▶ **EXERCISE OBJECTIVE**
In the records below, find the line containing "You are a GUI" and repeat it and every line after it exactly, without pictures.

Stored items
□ □ □

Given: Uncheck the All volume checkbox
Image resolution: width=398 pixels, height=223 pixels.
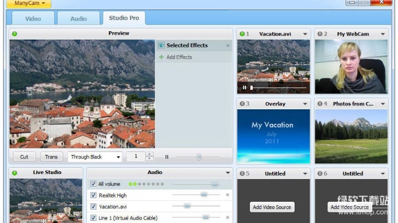Looking at the screenshot, I should click(x=93, y=184).
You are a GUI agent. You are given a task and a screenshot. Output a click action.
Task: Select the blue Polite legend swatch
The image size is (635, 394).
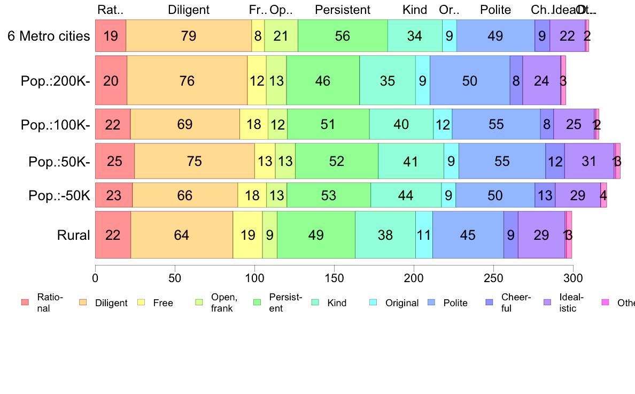[x=432, y=302]
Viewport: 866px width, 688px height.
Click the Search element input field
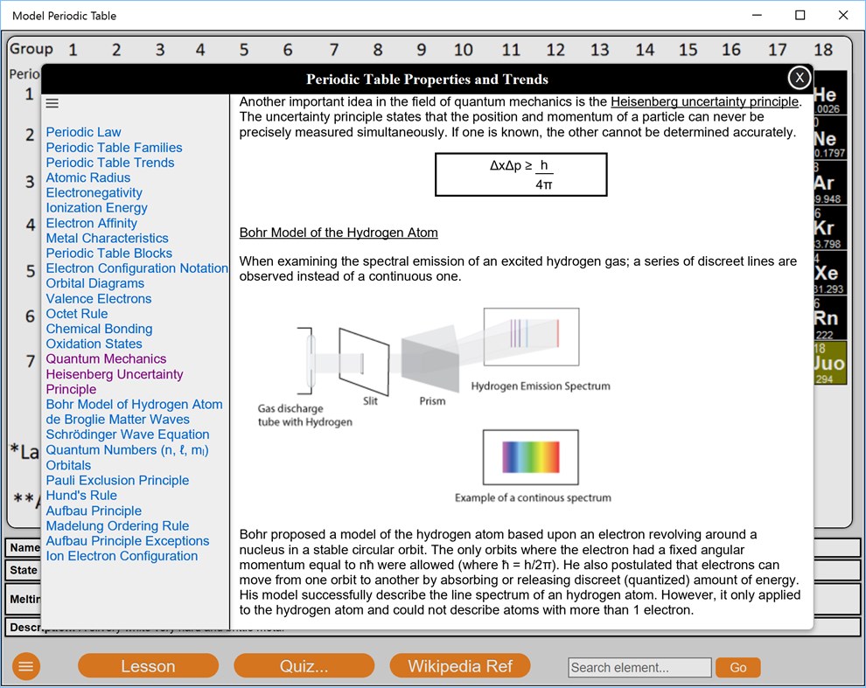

□ □ □

▶ **ANSWER TO THIS EXERCISE**
You are a GUI agent. You are given a task and a screenshot. Output a click action.
Task: Select the blue Polite legend swatch
The image size is (635, 394).
[x=432, y=302]
Viewport: 866px width, 688px height.
Click the Search element input field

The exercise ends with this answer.